Another 2M SF Data Center Comes to Prince William County
NIMBY election victory may signal course change for county board.
NIMBY activists have suffered a series of recent defeats trying to stop Northern Virginia’s data center sprawl from encroaching into rural areas of Prince William County, their arguments rejected by a majority on the county’s Board of Supervisors.
But that may be about to change—because these grass-roots protestors have managed to change the composition of the county board itself.
Last year, the NIMBY crowd circled their wagons around Manassas—site of the Civil War battlefield at Bull Run—trying to stop a 2,139-acre, 28M SF data center campus from being built. In November, at the end of a contentious 14-hour board meeting, the Supervisors voted 5-2 to approve the project, known as the Prince William Digital Gateway.
The board adjusted the county’s land use master plan to permit rezoning of a large swath of farmland, homes and protected forest in Prince William County known as the Rural Crescent, which stretches from the Manassas battlefield in the south to Route 234 in the north.
The Supervisors also created a new Data Center Opportunity Zone Overlay District, which includes the Digital Gateway project. Developers building server farms in the zone are fast-tracked, avoiding a cumbersome special-use permit process.
Digital Gateway is one of a series of mega-projects that have been fast-tracked in Prince William County as available space—and available electricity—are approaching capacity limits in neighboring Loudoun County, the epicenter of the world’s largest data center hub.
This week, Japanese data center provider NTT filed plans to build a 2M SF, 336 MW data center campus on a 104-acre site on John Marshall Highway in Gainesville, VA. Earlier this month, Virginia-based JK Moving Services filed plans for an 82-acre, 1.8M SF of data processing space on the site of the Hillwood Camping Park, a residential RV community in Gainesville.
In Bristow, Stanley Martin Homes has proposed to build 4M SF of data centers on 270 acres that will be known as the Devlin Technology Park.
But after these projects received preliminary approvals, NIMBY activists successfully mounted an unexpected grass-roots counter-offensive in Prince William County that appears to have outflanked their opponents:
In Virginia’s primary election on June 20, an insurgent who ran on a platform opposing data center expansion knocked off the chairperson of the Prince William Board of County Supervisors.
First-time candidate Deshundra Jefferson defeated incumbent County Supervisors Chair-at-Large Ann Wheeler after a campaign in which Wheeler’s support for large-scale data centers was the central issue. Jefferson, a Democrat, will face another staunch data center opponent in the November election, Brentville District Supervisor Jeanine Lawson, who easily won the Republican primary.

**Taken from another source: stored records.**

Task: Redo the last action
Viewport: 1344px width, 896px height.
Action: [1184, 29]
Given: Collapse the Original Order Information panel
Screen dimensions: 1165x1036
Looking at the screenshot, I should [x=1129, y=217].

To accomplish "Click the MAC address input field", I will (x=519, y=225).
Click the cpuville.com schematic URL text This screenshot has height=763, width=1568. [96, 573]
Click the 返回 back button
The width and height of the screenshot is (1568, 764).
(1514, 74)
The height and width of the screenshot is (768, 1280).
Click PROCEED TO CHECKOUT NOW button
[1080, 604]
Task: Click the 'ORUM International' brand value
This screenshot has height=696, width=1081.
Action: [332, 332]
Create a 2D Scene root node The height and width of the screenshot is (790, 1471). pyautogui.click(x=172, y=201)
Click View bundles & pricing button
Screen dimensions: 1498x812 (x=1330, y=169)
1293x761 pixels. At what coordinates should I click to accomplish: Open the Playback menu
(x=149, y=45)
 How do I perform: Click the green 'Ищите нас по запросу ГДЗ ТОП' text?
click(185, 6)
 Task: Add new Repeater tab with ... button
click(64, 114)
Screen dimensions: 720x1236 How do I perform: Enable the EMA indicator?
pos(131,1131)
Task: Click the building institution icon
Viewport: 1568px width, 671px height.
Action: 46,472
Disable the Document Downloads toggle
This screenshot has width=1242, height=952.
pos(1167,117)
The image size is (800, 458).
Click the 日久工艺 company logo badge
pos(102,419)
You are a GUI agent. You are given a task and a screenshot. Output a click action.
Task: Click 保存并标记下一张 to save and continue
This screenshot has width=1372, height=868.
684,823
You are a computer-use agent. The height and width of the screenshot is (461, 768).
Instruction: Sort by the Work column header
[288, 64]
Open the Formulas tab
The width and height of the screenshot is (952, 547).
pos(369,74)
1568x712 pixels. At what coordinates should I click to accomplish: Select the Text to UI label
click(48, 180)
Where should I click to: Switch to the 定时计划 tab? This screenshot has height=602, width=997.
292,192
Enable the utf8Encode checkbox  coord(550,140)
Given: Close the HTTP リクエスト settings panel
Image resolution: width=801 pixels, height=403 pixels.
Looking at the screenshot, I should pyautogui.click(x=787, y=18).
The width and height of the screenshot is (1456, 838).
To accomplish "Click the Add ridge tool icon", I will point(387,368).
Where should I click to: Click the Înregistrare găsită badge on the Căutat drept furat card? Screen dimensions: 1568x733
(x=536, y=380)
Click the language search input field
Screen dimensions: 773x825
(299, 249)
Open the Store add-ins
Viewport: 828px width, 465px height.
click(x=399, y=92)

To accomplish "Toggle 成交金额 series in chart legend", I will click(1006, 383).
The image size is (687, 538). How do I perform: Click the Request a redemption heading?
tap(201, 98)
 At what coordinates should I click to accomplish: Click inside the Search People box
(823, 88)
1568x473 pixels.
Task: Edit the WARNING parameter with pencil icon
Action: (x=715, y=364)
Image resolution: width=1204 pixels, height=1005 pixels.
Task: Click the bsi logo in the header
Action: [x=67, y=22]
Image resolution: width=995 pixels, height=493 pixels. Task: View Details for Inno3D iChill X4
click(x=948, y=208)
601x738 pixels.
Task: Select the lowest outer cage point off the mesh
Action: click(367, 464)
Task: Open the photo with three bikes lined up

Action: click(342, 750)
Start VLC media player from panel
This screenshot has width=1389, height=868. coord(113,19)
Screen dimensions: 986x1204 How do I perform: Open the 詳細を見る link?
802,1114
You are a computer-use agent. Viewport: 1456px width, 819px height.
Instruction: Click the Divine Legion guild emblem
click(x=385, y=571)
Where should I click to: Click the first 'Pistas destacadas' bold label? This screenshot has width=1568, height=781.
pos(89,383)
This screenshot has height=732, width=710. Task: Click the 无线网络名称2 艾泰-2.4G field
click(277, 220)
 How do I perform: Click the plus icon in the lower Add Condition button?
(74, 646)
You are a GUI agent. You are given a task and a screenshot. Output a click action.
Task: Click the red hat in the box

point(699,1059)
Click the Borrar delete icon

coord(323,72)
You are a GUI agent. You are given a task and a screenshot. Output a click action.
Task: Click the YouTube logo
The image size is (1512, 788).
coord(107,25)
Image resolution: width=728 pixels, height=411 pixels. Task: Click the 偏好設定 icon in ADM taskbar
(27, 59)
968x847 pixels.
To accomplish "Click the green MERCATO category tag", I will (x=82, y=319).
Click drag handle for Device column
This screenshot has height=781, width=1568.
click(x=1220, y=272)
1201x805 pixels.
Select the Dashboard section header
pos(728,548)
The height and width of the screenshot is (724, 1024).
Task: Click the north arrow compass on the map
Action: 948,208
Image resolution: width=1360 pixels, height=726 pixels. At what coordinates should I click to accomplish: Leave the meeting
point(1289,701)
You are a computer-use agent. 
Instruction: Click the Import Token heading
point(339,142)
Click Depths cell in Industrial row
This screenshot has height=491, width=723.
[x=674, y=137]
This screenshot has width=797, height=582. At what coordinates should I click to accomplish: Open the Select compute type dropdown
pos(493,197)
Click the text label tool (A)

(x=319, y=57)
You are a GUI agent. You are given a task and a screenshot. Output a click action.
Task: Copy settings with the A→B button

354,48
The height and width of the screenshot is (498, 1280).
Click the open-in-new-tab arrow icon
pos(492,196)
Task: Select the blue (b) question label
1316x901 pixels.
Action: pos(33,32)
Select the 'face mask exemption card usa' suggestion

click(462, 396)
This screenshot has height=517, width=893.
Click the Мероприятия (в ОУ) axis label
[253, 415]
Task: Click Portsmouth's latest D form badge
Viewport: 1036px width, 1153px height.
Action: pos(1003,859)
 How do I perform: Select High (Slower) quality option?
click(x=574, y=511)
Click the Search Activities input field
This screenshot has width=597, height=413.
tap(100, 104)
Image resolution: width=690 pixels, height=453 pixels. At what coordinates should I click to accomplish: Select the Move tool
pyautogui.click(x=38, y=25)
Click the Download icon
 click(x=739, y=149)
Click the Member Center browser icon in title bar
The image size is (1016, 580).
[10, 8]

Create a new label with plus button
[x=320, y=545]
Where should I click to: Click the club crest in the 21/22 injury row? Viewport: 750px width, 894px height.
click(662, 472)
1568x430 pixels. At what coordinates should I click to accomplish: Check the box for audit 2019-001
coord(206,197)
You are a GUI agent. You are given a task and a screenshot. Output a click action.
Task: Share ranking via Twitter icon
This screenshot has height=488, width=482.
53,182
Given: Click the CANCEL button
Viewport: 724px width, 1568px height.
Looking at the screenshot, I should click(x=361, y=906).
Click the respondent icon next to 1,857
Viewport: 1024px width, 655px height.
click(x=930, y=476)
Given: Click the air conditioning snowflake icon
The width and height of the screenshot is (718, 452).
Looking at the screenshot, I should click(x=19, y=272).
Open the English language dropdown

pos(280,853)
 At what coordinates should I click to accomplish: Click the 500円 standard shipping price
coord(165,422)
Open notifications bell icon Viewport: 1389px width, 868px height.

Opponents of data center expansion in Prince William County believe that the primary result portends a shift in the balance of power on the Board of County Supervisors—an expectation apparently shared by some data center developers.
Developer Chuck Kuhn, who bought the Hillwood Camping Park data center site, told Bisnow that he expects the election results to prompt the board to rethink where data centers are allowed to be built in Prince William County.
“I think it’s going to reshape the areas that we develop in and the areas that we do not develop,” Kuhn said, in an interview with Bisnow. “I wouldn’t say it help or hurts, but there’s going to be change in terms of the vision that the board has with respect to data center development and where it takes place.”
There currently is more than 24M SF of data center development in the Prince William County pipeline, according to Cushman & Wakefield.
The pipeline includes campuses that data center providers QTS and Compass are planning to build as part of Digital Gateway—facilities encompassing 18M SF and 1,000 MW of data processing capacity—but which still need final approval of zoning changes from the county’s Board of Supervisors—and, in November, from a new Chair-at-Large.